[TEXTO DO DOCUMENTO]

Todo o dinheiro arrecadado com as inscrições para o concurso da Defensoria Pública do Amazonas - cerca de R$ 1 milhão - foi parar na conta do Instituto Cidades. O concurso foi anulado e o dinheiro terá que ser devolvido. O Ministério Público prepara uma ação de improbidade contra o defensor- geral, Tibiriçá Holanda. Ele é acusado ainda de não ter feito licitação para a contratação do instituto, envolvido em denúncias de fraude....
O defensor público geral, Tibiriçá Holanda, denunciado pelo Ministério Público Estadual por corrupção passiva, quebra de sigilo funcional e tráfico de influência ,vai enfrentar ainda uma ação de improbidade administrativa por dispensar licitação para realizar o concurso público.

[/TEXTO DO DOCUMENTO]
[DADOS EM ESTUDO]

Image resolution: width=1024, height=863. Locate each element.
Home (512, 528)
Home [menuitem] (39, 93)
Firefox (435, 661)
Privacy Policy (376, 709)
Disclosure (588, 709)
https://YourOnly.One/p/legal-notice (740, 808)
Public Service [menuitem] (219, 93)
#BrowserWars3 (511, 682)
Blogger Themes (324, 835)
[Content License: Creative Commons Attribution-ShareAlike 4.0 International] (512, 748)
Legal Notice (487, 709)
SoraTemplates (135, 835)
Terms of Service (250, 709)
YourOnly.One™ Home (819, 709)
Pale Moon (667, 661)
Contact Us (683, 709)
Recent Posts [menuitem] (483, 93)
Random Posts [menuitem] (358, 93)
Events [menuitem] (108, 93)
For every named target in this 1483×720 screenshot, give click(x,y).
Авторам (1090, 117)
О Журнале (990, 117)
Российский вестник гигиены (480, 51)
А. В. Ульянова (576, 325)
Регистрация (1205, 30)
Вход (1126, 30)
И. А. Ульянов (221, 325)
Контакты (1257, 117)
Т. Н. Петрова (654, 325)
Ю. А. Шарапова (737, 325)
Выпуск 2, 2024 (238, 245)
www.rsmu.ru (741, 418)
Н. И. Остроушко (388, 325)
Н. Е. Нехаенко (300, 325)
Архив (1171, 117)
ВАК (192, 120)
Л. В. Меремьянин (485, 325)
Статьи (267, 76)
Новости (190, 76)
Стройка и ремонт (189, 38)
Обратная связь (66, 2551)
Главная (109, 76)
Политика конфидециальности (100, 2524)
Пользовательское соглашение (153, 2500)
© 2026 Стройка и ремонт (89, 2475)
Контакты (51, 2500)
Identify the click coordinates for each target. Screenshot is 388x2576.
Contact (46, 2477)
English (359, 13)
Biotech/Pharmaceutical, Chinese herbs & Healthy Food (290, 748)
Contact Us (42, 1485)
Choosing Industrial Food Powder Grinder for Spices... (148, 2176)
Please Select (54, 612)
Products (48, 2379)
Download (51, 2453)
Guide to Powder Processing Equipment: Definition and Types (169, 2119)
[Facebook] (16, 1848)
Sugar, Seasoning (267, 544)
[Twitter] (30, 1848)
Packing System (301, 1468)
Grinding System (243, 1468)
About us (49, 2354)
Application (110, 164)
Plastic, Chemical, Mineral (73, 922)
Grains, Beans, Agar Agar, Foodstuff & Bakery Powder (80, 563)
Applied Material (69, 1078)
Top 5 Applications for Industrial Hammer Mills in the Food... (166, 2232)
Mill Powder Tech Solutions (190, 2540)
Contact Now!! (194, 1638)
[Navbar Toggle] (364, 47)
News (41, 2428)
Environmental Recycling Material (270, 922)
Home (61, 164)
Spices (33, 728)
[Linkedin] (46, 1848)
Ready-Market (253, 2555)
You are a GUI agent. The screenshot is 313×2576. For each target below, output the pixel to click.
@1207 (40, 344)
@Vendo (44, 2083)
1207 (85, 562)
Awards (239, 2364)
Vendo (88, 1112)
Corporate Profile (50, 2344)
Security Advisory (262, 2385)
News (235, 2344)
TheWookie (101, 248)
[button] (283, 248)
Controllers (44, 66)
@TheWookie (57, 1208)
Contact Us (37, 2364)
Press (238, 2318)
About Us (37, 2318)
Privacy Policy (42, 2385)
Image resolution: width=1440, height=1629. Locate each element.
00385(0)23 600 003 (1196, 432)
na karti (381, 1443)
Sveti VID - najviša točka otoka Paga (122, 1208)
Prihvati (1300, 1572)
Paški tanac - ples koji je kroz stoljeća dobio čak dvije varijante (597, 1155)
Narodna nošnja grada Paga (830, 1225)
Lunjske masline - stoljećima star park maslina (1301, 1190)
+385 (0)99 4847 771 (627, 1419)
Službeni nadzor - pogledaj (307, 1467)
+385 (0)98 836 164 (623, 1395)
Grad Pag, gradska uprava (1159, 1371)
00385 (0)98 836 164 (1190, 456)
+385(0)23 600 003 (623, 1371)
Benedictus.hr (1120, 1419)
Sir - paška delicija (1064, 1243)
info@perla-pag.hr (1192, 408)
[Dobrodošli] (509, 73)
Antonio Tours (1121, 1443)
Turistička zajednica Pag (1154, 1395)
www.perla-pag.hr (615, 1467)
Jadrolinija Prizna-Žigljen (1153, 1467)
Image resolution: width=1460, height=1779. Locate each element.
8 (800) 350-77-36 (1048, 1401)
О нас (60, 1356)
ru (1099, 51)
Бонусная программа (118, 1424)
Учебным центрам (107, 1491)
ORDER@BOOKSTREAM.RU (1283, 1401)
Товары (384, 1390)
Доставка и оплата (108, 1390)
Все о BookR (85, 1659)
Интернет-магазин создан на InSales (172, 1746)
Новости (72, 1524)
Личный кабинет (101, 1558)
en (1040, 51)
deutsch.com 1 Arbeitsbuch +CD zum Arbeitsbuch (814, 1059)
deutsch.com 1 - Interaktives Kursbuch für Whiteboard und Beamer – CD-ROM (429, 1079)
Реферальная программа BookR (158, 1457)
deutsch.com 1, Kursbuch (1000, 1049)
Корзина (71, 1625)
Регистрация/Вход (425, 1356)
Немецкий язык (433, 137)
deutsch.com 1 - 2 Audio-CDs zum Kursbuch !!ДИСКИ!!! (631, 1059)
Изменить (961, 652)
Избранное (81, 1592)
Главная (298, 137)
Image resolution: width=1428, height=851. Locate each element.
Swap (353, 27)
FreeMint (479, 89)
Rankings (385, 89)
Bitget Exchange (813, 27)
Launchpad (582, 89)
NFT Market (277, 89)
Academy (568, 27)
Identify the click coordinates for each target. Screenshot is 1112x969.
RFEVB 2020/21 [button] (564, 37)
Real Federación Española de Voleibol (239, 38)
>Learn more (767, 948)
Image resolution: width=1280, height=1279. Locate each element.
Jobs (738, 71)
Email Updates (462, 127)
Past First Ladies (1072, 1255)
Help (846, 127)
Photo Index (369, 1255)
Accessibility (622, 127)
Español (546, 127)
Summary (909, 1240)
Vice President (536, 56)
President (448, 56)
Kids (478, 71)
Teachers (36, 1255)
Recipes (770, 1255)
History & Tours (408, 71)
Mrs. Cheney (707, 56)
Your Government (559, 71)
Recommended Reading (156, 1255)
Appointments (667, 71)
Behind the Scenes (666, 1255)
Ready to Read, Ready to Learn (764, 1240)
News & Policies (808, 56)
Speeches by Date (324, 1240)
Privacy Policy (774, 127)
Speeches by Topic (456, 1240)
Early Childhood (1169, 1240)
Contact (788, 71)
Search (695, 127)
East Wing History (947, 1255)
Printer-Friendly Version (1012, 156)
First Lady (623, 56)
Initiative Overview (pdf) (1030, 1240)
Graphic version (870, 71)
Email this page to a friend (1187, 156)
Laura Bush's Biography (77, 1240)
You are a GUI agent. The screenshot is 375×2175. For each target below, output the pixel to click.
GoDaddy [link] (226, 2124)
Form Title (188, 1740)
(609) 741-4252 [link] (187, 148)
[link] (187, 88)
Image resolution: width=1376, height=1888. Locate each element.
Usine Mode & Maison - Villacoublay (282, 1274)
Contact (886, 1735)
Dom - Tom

[/DADOS EM ESTUDO]

## [LISTA DE TAREFAS]
• 1. No texto sobre o concurso da Defensoria Pública do Amazonas, por que o defensor-geral Tibiriçá Holanda vai enfrentar uma ação de improbidade administrativa? Responda em uma a três frases.
• 2. Copie do texto sobre o concurso da Defensoria Pública do Amazonas o trecho que vai de "Todo o dinheiro" até "o concurso público.".

## [RESPOSTAS POR ITEM]
• 1. Ele vai enfrentar a ação porque dispensou a licitação para realizar o concurso público. Ou seja, contratou o Instituto Cidades sem fazer licitação.

• 2.
Todo o dinheiro arrecadado com as inscrições para o concurso da Defensoria Pública do Amazonas - cerca de R$ 1 milhão - foi parar na conta do Instituto Cidades. O concurso foi anulado e o dinheiro terá que ser devolvido. O Ministério Público prepara uma ação de improbidade contra o defensor- geral, Tibiriçá Holanda. Ele é acusado ainda de não ter feito licitação para a contratação do instituto, envolvido em denúncias de fraude....
O defensor público geral, Tibiriçá Holanda, denunciado pelo Ministério Público Estadual por corrupção passiva, quebra de sigilo funcional e tráfico de influência ,vai enfrentar ainda uma ação de improbidade administrativa por dispensar licitação para realizar o concurso público.